Le perfidie di Monti su Berlusconi? Davvero di rango superiore
E’ veramente ridicolo che l’ex premier Berlusconi senta la necessità di rispondere in tv perché lui abbia sempre usato l’espressione “scendere in politica” invece che “salire in politica” come sta facendo il professor Monti, futuro candidato premier per i moderati.
Ma è ancora più ridicola la spiegazione fornita dall’ex premier che con le sue continue apparizioni televisive tenta di annacquare una sconfitta elettorale data per certa da tutti. Ebbene, la spiegazione è che lui usa “scendere” invece che “salire” perché è di “rango superiore” rispetto a Monti. E’ per questo, a suo dire, che lui “scende” e non “sale”.

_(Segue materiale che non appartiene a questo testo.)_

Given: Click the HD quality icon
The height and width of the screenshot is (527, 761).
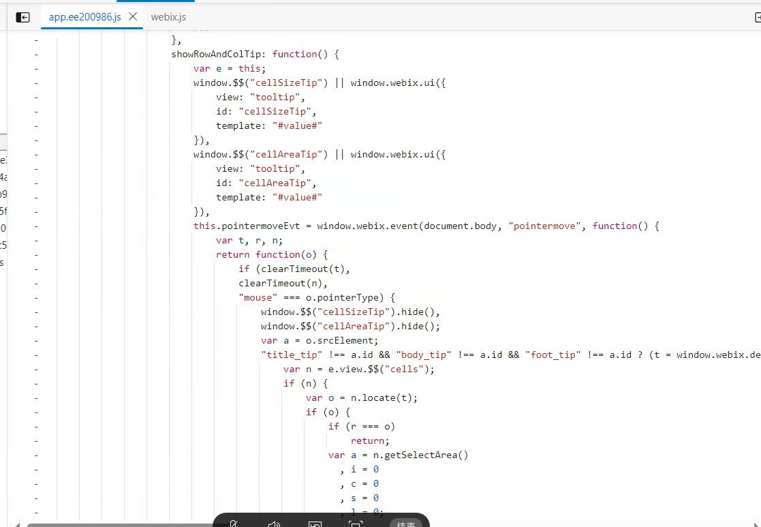Looking at the screenshot, I should (315, 524).
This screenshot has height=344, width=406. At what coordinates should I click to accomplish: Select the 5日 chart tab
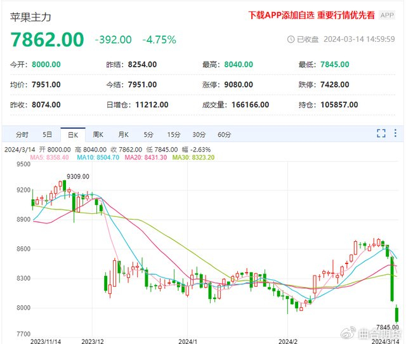click(x=48, y=134)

Parole davvero incredibili in bocca ad un politico che per una ventina d’anni, ahinoi, ha segnato i destini dell’Italia portandola fin sull’orlo del fallimento. Ma tant’è.

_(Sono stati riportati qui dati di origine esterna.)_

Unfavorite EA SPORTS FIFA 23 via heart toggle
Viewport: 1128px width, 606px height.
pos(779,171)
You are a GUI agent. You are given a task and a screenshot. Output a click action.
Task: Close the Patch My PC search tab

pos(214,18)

Sarebbe comunque interessante sapere da Berlusconi perché lui sarebbe di rango superiore a Monti. Chissà quale significato il Cavaliere di Arcore attribuisce a rango. Rango inteso come ceto, oppure Berlusconi si riferisce a qualche altro significato? Tipo rango sociale, rango morale, rango etico, rango accademico, rango artistico, rango di nobile condizione… Si potrebbe continuare ancora parecchio.
O forse Berlusconi è, secondo lui, di rango superiore a Monti perché è presidente del Pdl, presidente del Milan, ha fatto più “cene eleganti”, ha avuto più fidanzate giovanissime, ha più televisioni, ha più ville? Un giorno qualcuno ci svelerà il mistero.

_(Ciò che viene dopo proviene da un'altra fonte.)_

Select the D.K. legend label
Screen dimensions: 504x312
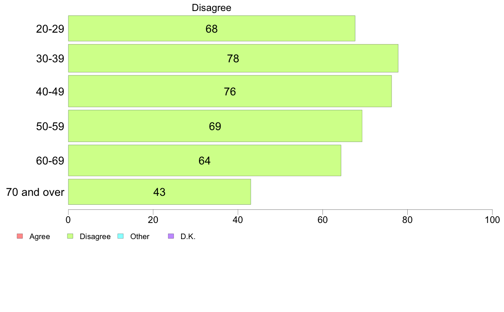(x=188, y=237)
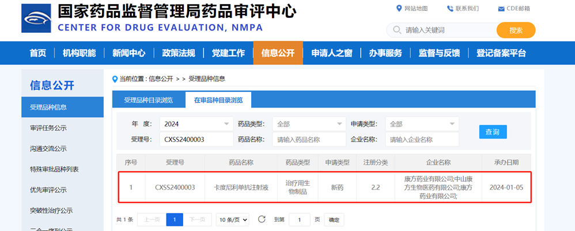Click the pagination refresh icon
The height and width of the screenshot is (231, 575).
point(262,220)

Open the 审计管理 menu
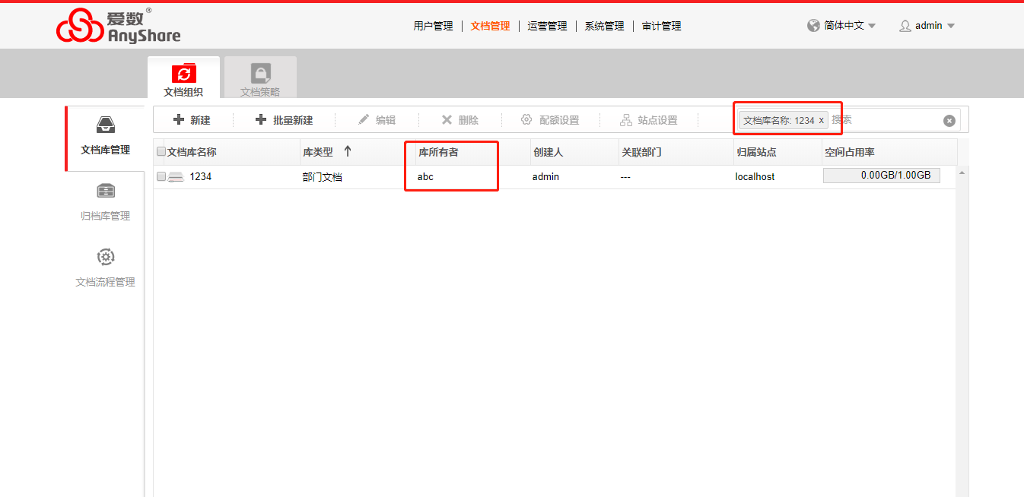tap(661, 26)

Per ora concentriamoci sulla “salita in politica” del professore della Bocconi. Una salita che tra l’altro ha già ricevuto la benedizione del Vaticano (e questo dovrebbe far riflettere parecchio il Cavaliere che fino ancora a pochi mesi fa godeva di grande rispetto da parte di tanti alti prelati) e che alcuni sondaggisti già danno ad un venti per cento di elettori pronti a sostenerla.
Concentriamoci sul programma del professor Monti. E quando Berlusconi dirà ancora qualche stranezza come quella a proposito del rango superiore o prometterà l’impossibile come l’abolizione dell’Imu, la riduzione delle tasse, un milione di posti di lavoro, un’uscita subitanea dalla crisi (ma un annetto e più fa non ne eravamo già usciti “prima e meglio degli altri”?) non facciamoci distrarre e ricordiamoci sempre quanto ha detto Monti a proposito del comportamento del Cavaliere. Parole scolpite nella pietra: “Faccio fatica a seguire la linearità del suo pensiero…”. E ancora: si muove in “un quadro di comprensione mentale che a me sfugge”. Perfidie (ammantate di verità) quelle del professor Monti davvero di rango superiore.